The FactorGraph package supports continuous random variables, where local function $\psi_i(\mathcal{X}_i)$ is defined as a continuous Gaussian distribution:

$$$\mathcal{N}(z_i|\mathcal{X}_i,v_i) \propto \exp\Bigg\{-\cfrac{[z_i-h_i(\mathcal{X}_i)]^2}{2v_i}\Bigg\}.$$$

Hence, the local function is associated with observation $z_i$, variance $v_i$, and linear equation $h_i(\mathcal{X}_i)$. To describe the joint probability density function $g(\mathcal{X})$, it is enough to define the coefficient matrix containing coefficients of the equations, and vectors of observation and variance values. Then, the $i$-th row of the coefficient matrix, with consistent entries of observation and variance, defines the local function $\psi_i(\mathcal{X}_i)$.
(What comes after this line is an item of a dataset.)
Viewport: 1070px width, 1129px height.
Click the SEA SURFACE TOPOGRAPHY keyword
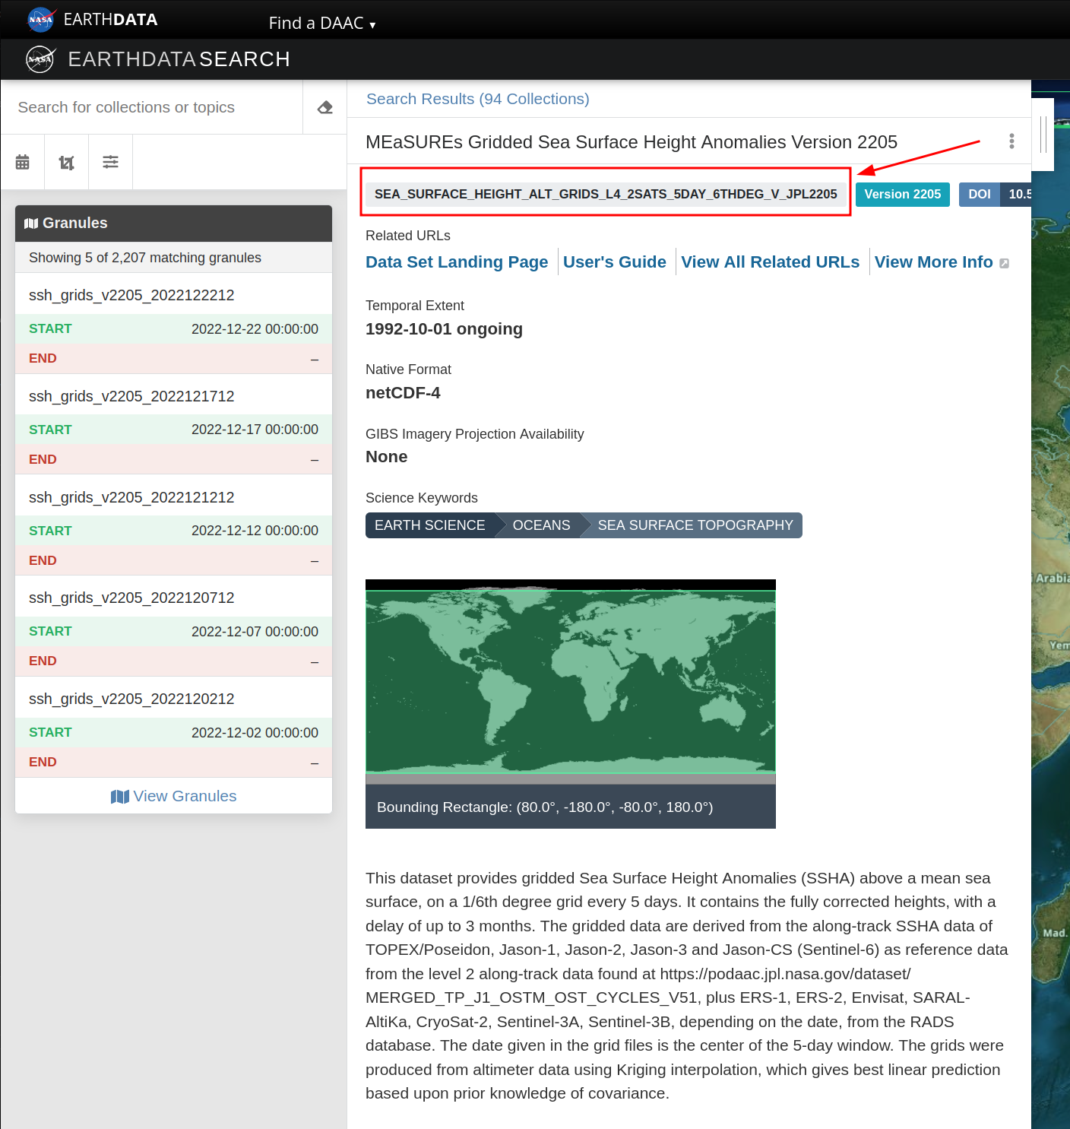point(695,525)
Thus, the input data structure includes the coefficient variable which describes coefficients of the equations, while variables observation and variance represent observation and variance vectors, respectively. The functions continuousModel() and continuousTreeModel() accept variables coefficient, observation and variance.

#### Build the graphical model

Let us observe the following joint probability density function:

$$$g(\mathcal{X}) \propto \exp\Bigg\{-\cfrac{[2.5 - 0.2x_1]^2}{2\cdot 1.1}\Bigg\}\exp\Bigg\{-\cfrac{[0.6 - (2.1x_1 + 3.4x_2)]^2}{2\cdot 3.5}\Bigg\}$$$

We can describe the joint probability density function using variables coefficient, observation and variance. Passing data directly via command-line support the following format, where the coefficient matrix can be defined as a full or sparse matrix:

coefficient = zeros(2, 2)
coefficient[1, 1] = 0.2; coefficient[2, 1] = 2.1; coefficient[2, 2] = 3.4
observation = [2.5; 0.6]
variance = [1.1; 3.5]

gbp = continuousModel(coefficient, observation, variance)

Here, the variable gbp holds the main composite type related to the continuous model. In the case of a tree factor graph, when you want to use a forward-backward GBP algorithm, then the following command can be used:

gbp = continuousTreeModel(coefficient, observation, variance)